[SOURCE DOCUMENT — start]

The Creativity of Caregivers
I am always so impressed by the creativity of caregivers. Did you know that there are lanyards for people with dementia to wear to help them if they get lost or just need extra assistance?
A lanyard is one of those strings or ribbons that are worn around the neck at conferences to carry your name and id. In America, several Alzheimer’s organizations offer purple lanyards, purple being the color that was chosen as the awareness color for Alzheimer’s. In England, there is a lovely lanyard that was created in 2016 for people with hidden disabilities; it is green with sunflowers.
The lanyard has a two-fold purpose. It not only identifies the wearer as being special, and perhaps needing assistance, but it also allows the larger community to offer that assistance, especially in railway stations, airports, hospitals or other public venues where staff are knowledgeable of its meaning.
When my parents lived in Netanya, we made Mom a bracelet that contained her vital information, specifically her name and my dad’s phone number, a mini red alert bracelet. There were countless times when she would walk away from us, not necessarily intentionally, but because of some urge that would compel her to jut into ongoing traffic and cross the street.
There was also the time one Shabbat that Mom got out of the house by herself, taking along my dad’s phone and a set of keys. Daddy called the police, but they couldn’t do more than make sweeps around the city. They suggested he stay home in case she returned. He didn’t think she knew how to get back home. So he set off to find her, too. He worried that someone would call his number only to have it go unanswered by Mom. Could she even remember how to use a phone? At one point, he circled back to their apartment and went inside to check to see if she’d come home. Thankfully, he received a phone call just then from a friend who had found Mom wandering around the big Netanya square and taken her back to her house. The relief Daddy felt was palpable.
To quote Blanche DuBois in A Street Car Named Desire, “[We] have always depended on the kindness of strangers.”
The idea of a community of people who care about and assist those with hidden disabilities is a powerful one. In its early stages, Alzheimer’s is like a hidden disability. The individual affected may be mostly in control of their lives, they may be able to hide their illness and forgetfulness, or converse as if everything is ok. Then it is up to a loving family member to help them overcome the possible shame or despair they feel at having received this diagnosis and give them the subtle tools to continue their lives in the public sphere for as long as possible.
That’s why I love the idea of the lanyard. It can truly help at all stages of this disease, not only in a time of crisis.
I’ve been sick again this week with strep throat. We didn’t have any leftovers on Sunday, so with a handful of items in my fridge, I made a kick-ass lentil soup that was perfect for the way I was feeling. Not to mention it was a dark and stormy night, perfect for a wholesome, hot bowl of soup.

[SOURCE DOCUMENT — finish]
[INFORMATION SHOWN — start]

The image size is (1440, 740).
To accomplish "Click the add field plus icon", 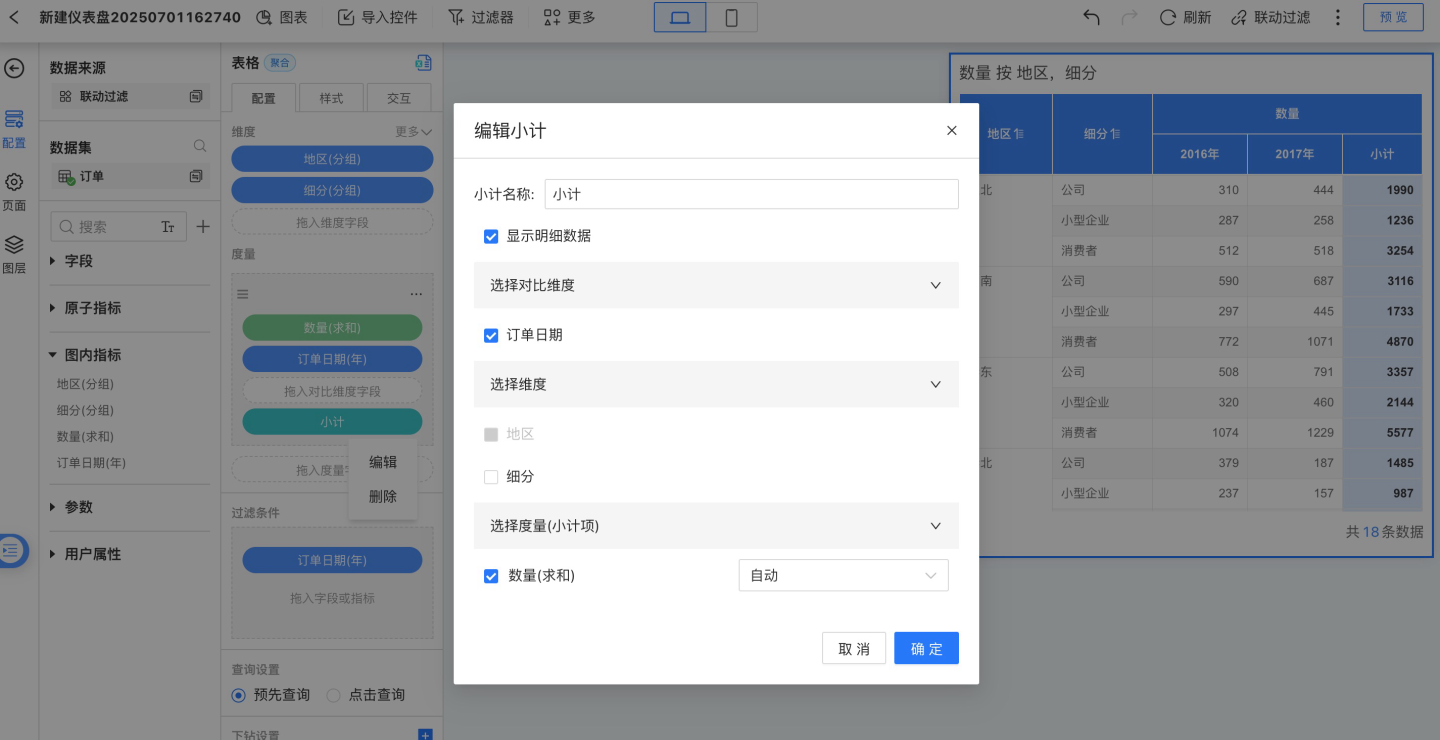I will (x=203, y=227).
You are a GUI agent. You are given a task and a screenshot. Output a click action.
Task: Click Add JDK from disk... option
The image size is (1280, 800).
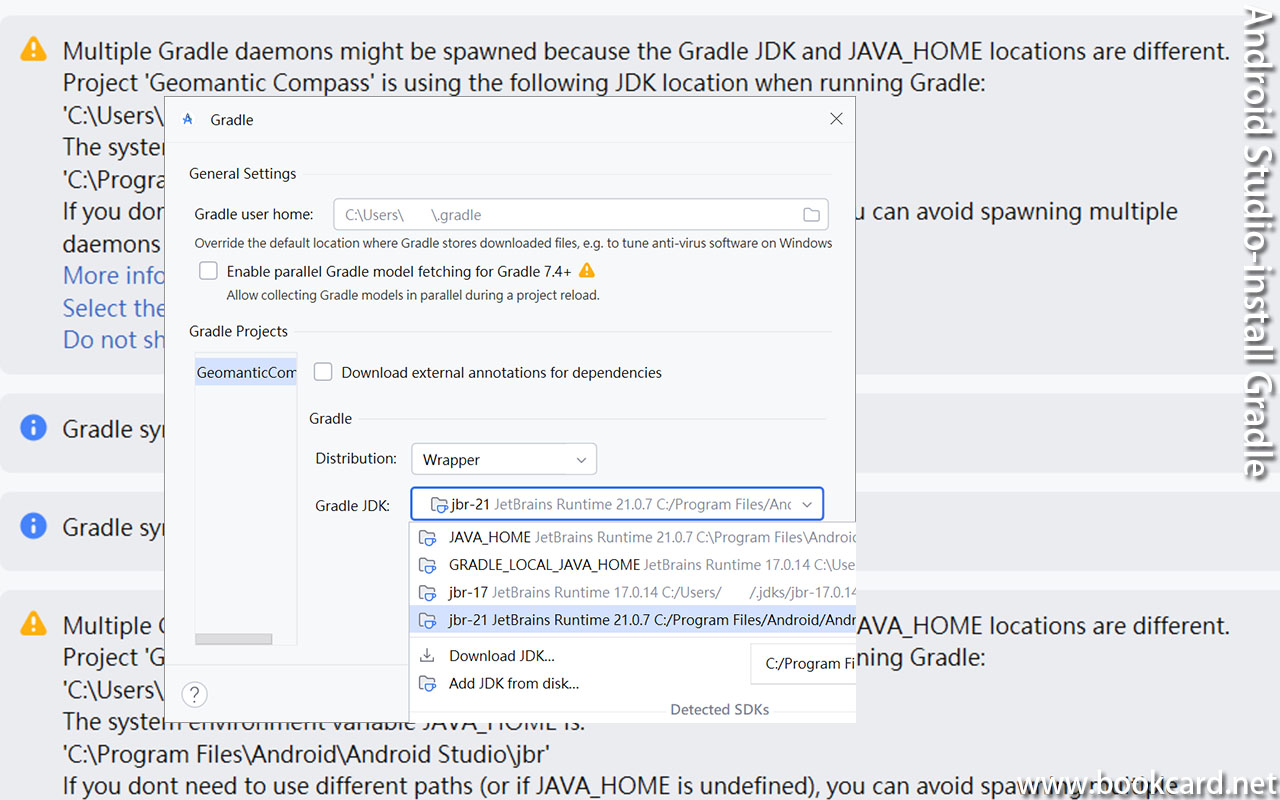(514, 684)
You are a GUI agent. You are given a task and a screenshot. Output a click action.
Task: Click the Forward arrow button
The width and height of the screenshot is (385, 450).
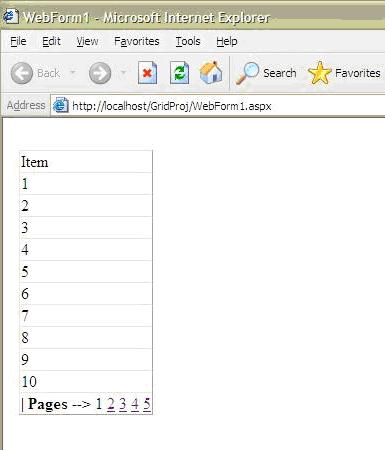(x=100, y=73)
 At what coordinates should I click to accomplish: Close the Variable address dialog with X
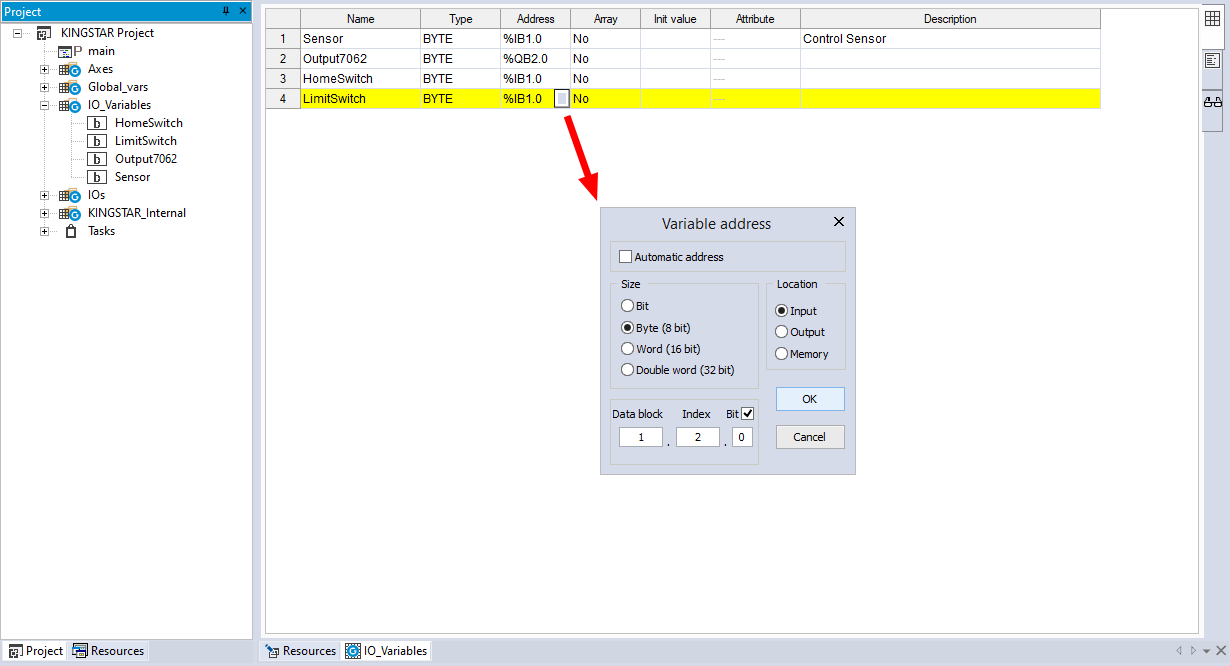pyautogui.click(x=839, y=222)
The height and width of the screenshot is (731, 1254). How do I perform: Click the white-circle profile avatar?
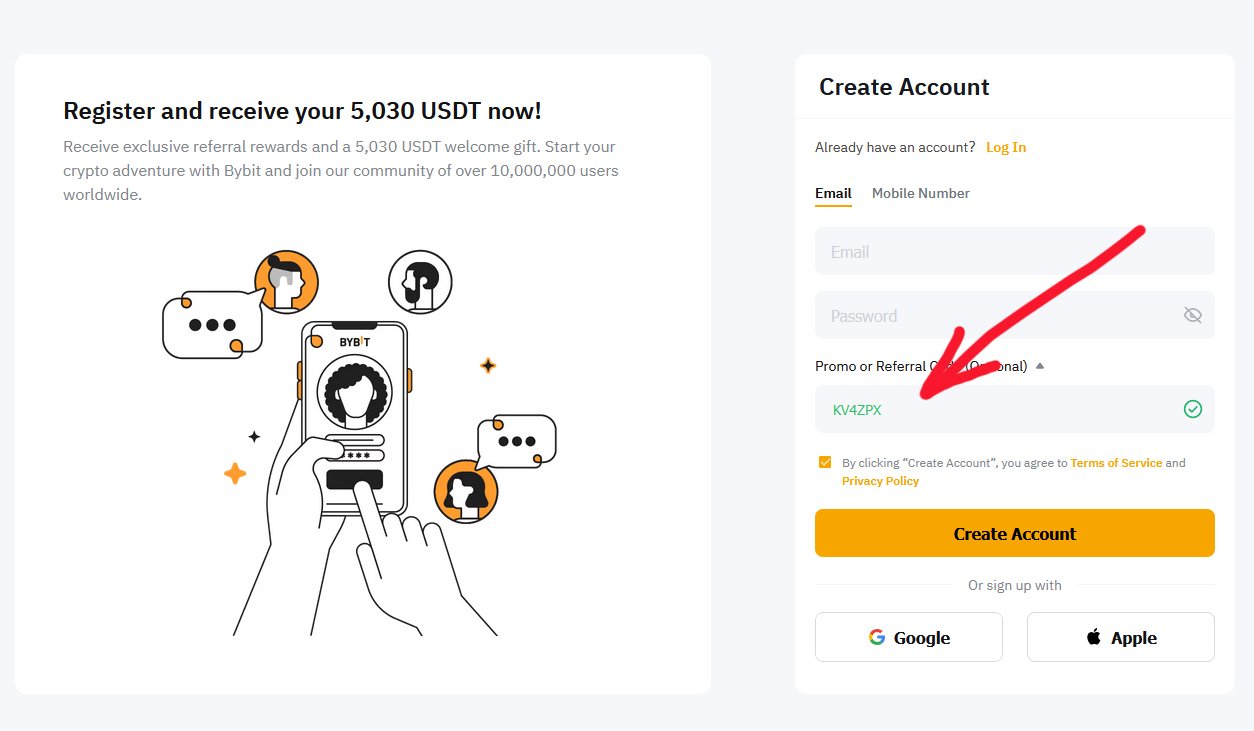pos(420,282)
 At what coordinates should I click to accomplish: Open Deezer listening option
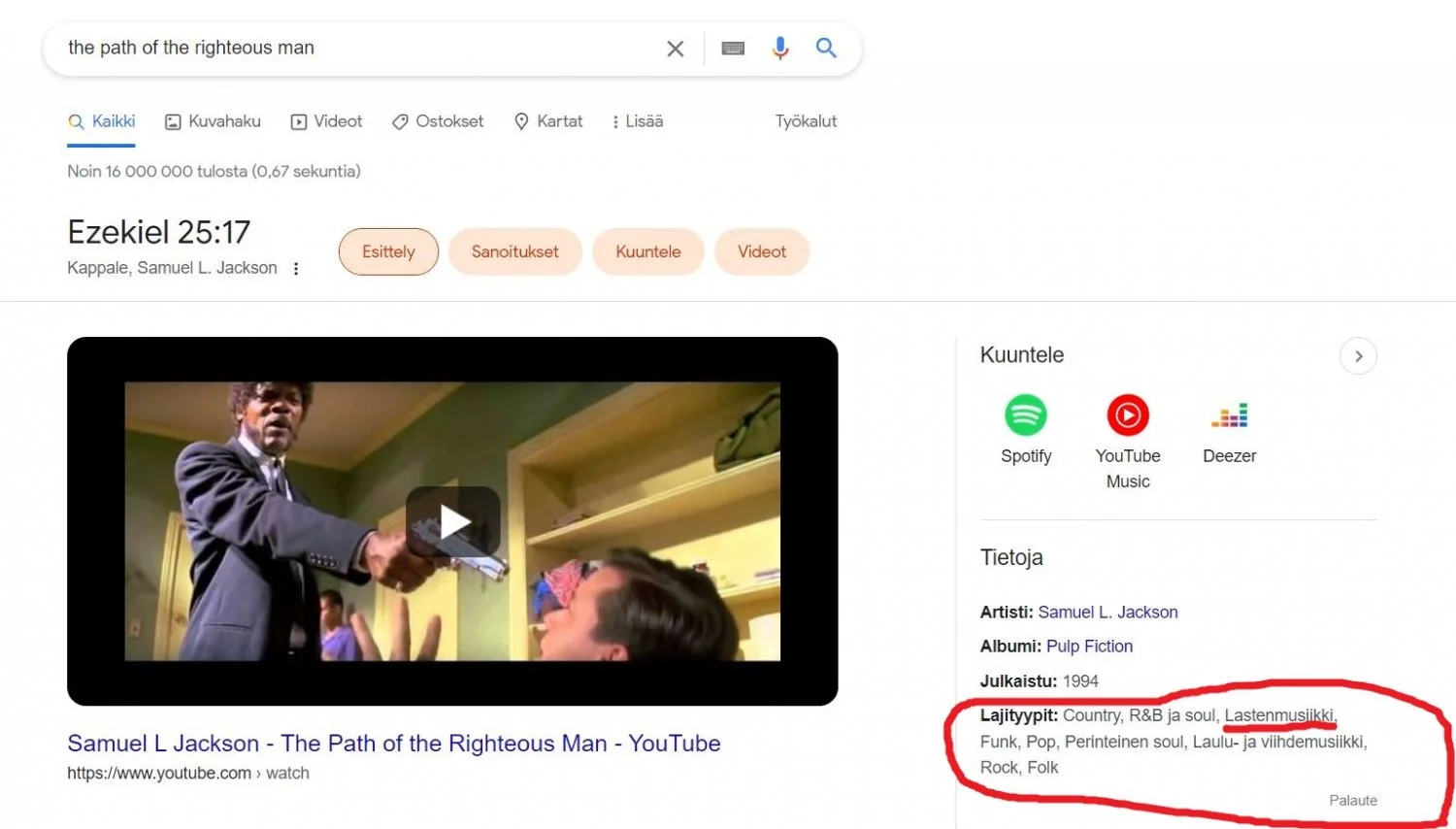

[INFORMATION SHOWN — finish]

## PROBLEM A
Reproduce the caregivers essay from "That’s why I" to "bowl of soup.".
## PROBLEM B
According to the caregivers essay, in what year was the green sunflower lanyard for people with hidden disabilities created in England?
Rely only on the caregivers essay.

## TASK SOLUTION A
That’s why I love the idea of the lanyard. It can truly help at all stages of this disease, not only in a time of crisis.
I’ve been sick again this week with strep throat. We didn’t have any leftovers on Sunday, so with a handful of items in my fridge, I made a kick-ass lentil soup that was perfect for the way I was feeling. Not to mention it was a dark and stormy night, perfect for a wholesome, hot bowl of soup.

## TASK SOLUTION B
2016